Deep dive into bi-encoder and cross-encoder architectures for semantic similarity. Learn the trade-offs, implementation patterns, and when to use each approach in RAG systems and search applications.
When building semantic search, RAG systems, or recommendation engines, one architectural decision will fundamentally shape your system's performance: should you use bi-encoders or cross-encoders? The answer isn't straightforward—each architecture makes different trade-offs between speed and accuracy that matter enormously at scale.
Bi-encoders can search through millions of documents in milliseconds but may miss nuanced relevance. Cross-encoders capture subtle semantic relationships with remarkable accuracy but can't scale beyond a few hundred comparisons per query. Understanding when to use each—and how to combine them—is essential for building production-grade semantic systems.

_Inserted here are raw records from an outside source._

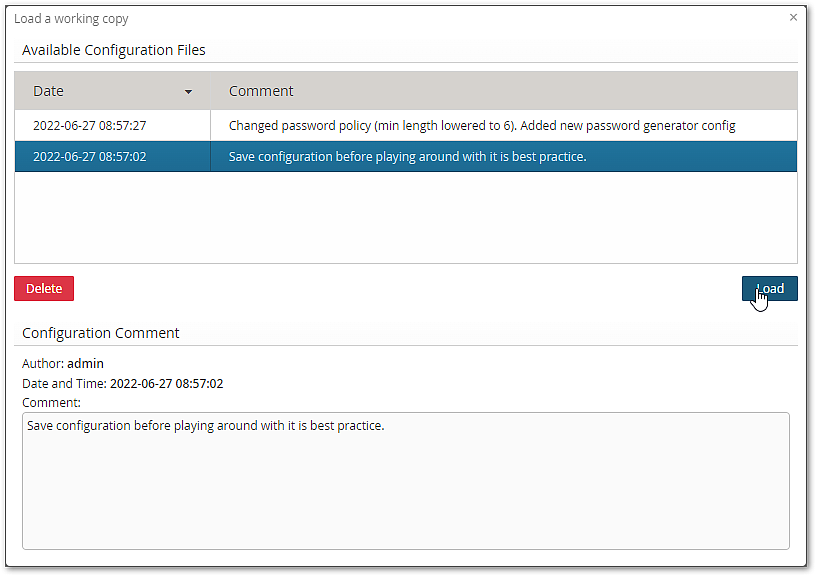Click the 'Available Configuration Files' heading
The image size is (816, 576).
coord(114,50)
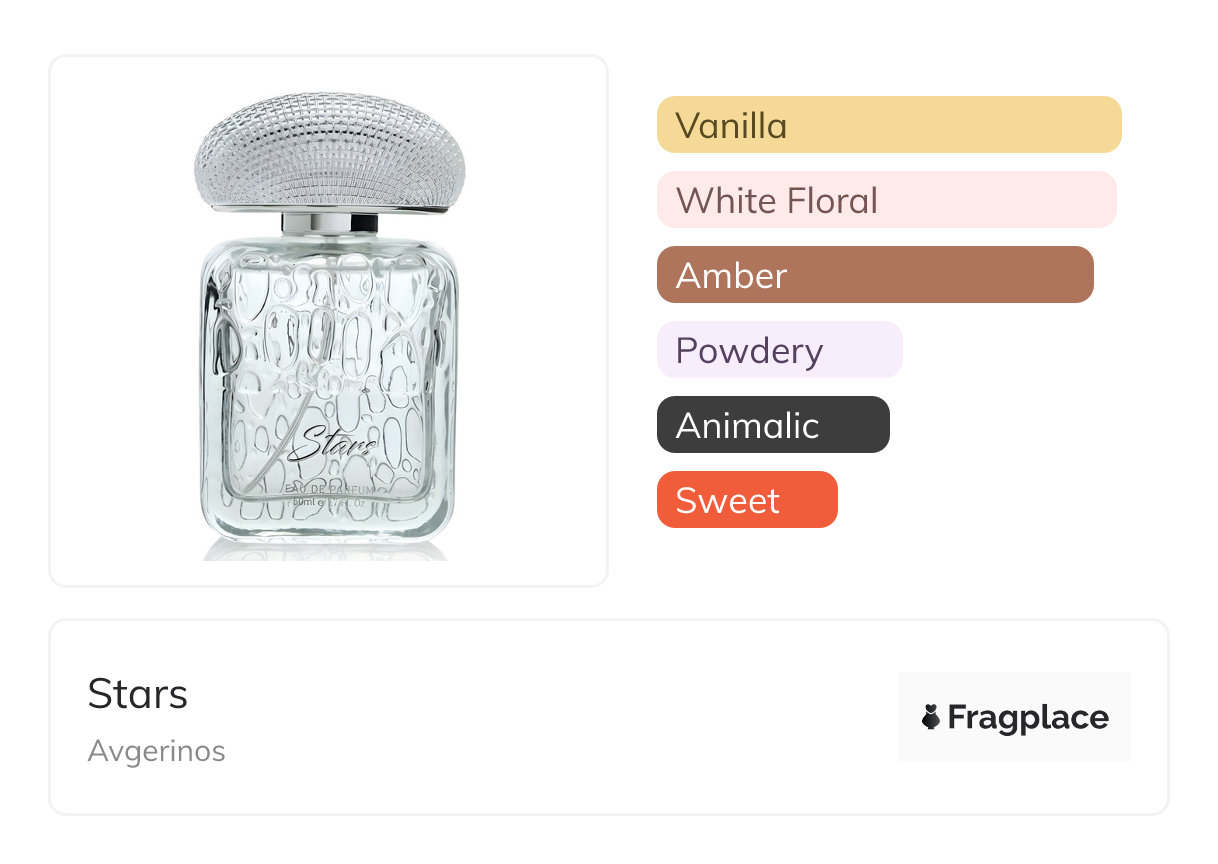Image resolution: width=1218 pixels, height=864 pixels.
Task: Click the unfilled space right of Sweet bar
Action: coord(980,500)
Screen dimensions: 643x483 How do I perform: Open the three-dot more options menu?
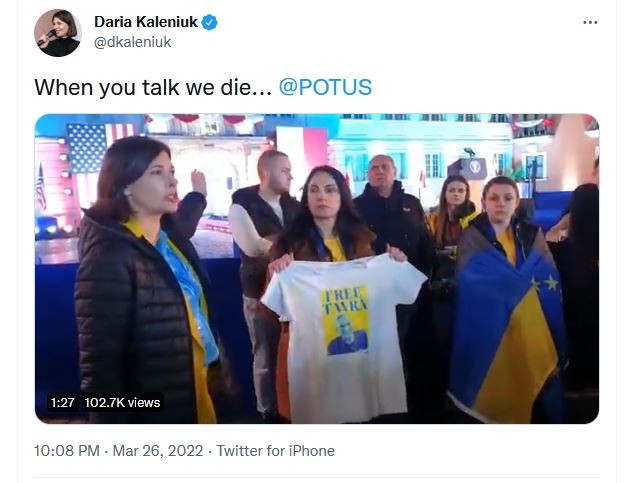590,22
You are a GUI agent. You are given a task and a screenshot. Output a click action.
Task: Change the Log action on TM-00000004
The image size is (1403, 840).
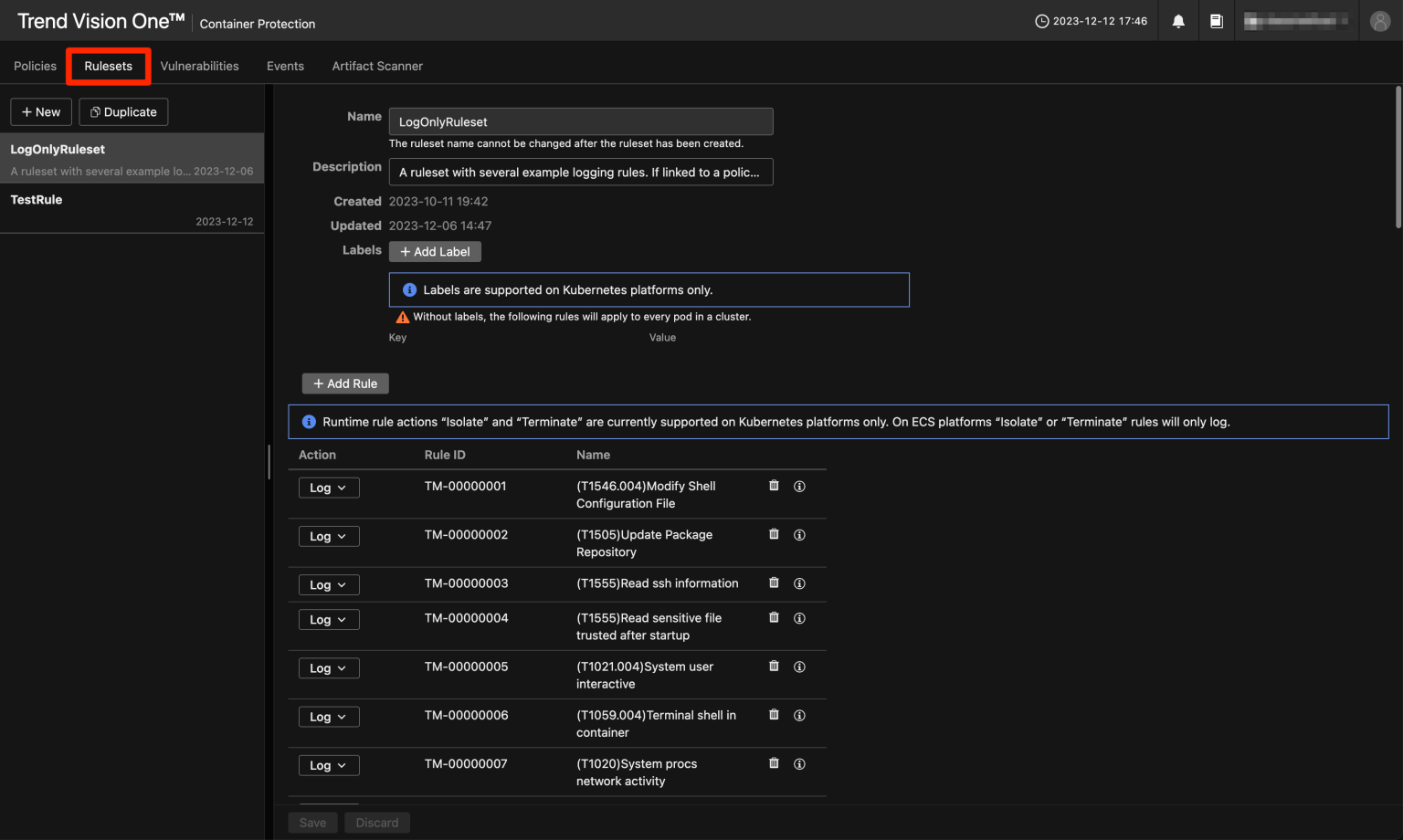[328, 619]
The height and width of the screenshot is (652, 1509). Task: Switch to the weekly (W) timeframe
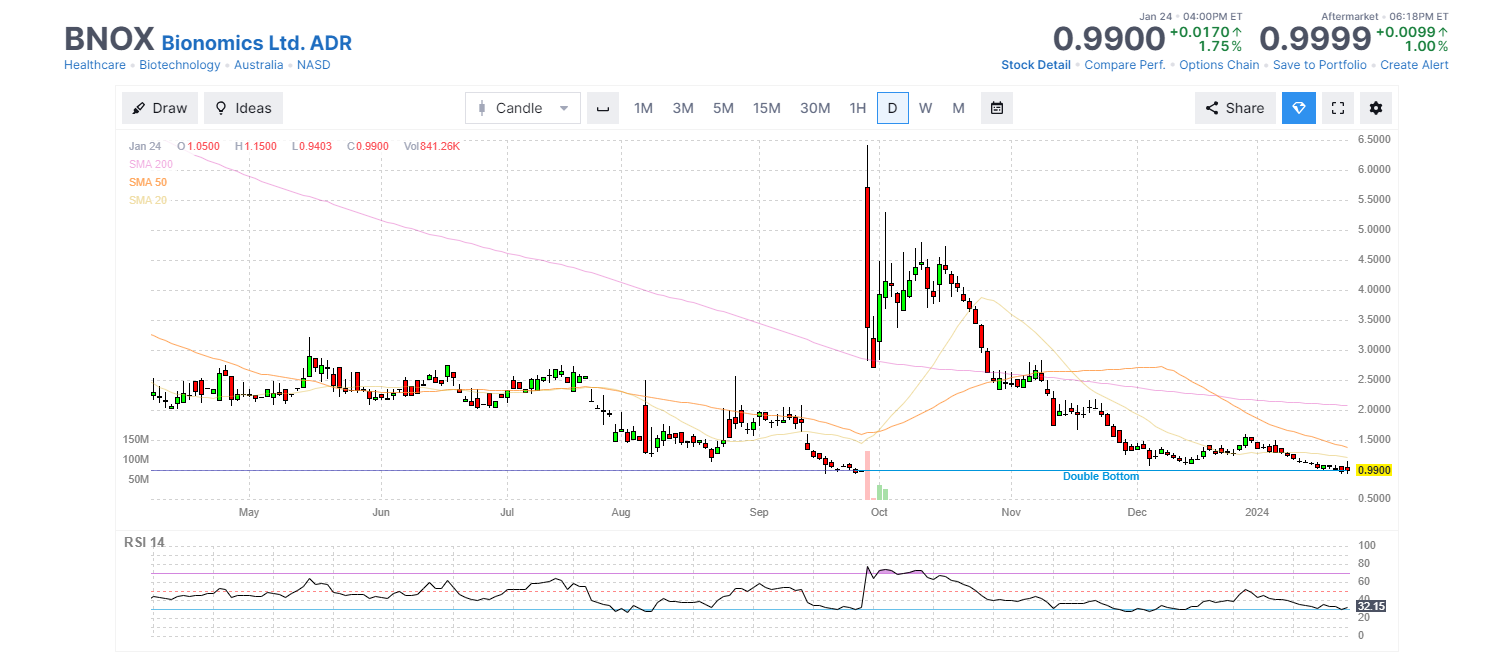pos(925,108)

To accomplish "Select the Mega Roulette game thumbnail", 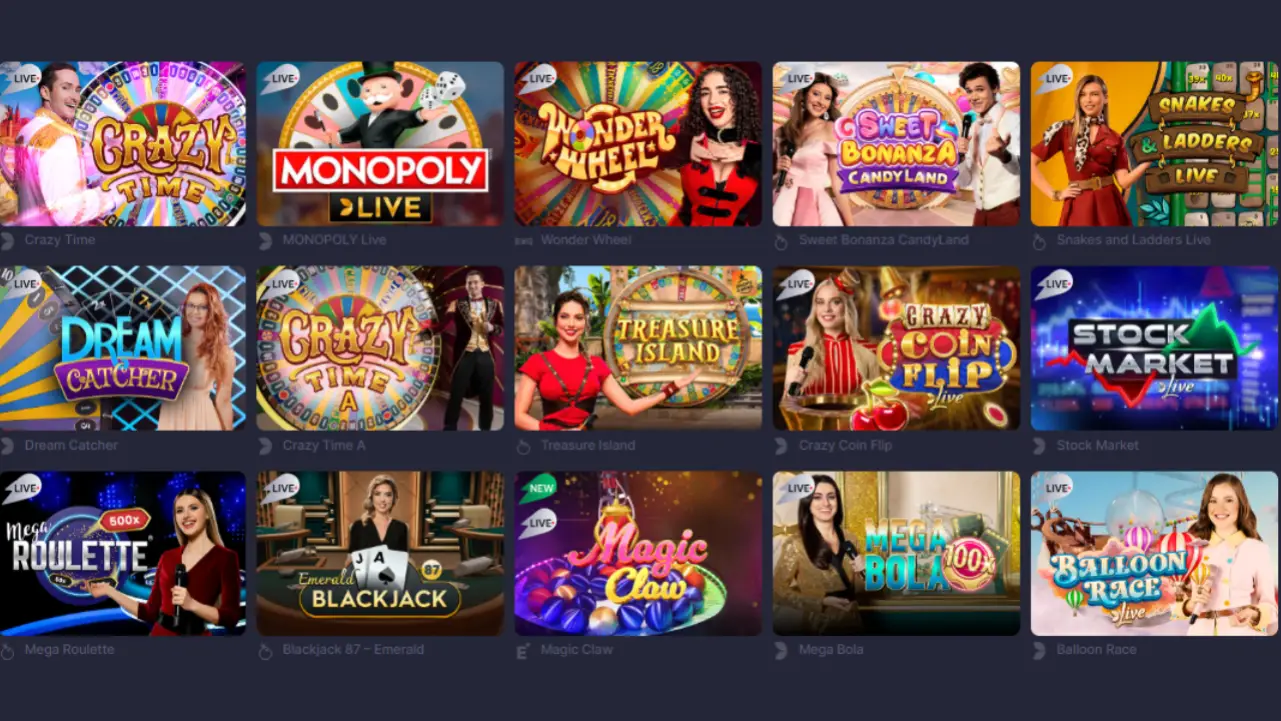I will [x=122, y=553].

This guide explains both architectures from first principles, compares their characteristics, and shows you how to implement the two-stage retrieval pattern that powers modern search systems at companies like Google, Microsoft, and OpenAI.
Traditional keyword search fails when users express the same concept differently. A search for "how to fix a slow laptop" won't match a document titled "Speed up your computer performance" despite being semantically identical. Semantic search solves this by comparing meaning rather than words.
But here's the challenge: to find semantically similar documents, you need to compare your query against every document in your corpus. With millions of documents, this becomes computationally intractable—unless you're clever about how you structure the comparison.
This is where bi-encoders and cross-encoders diverge. They represent two fundamentally different approaches to the same problem:
"Encode everything once, compare embeddings fast"
"Consider query and document together for precision"
A bi-encoder uses two separate transformer encoders (or the same encoder applied twice) to independently convert queries and documents into fixed-size embedding vectors. These embeddings exist in a shared semantic space where similar meanings cluster together.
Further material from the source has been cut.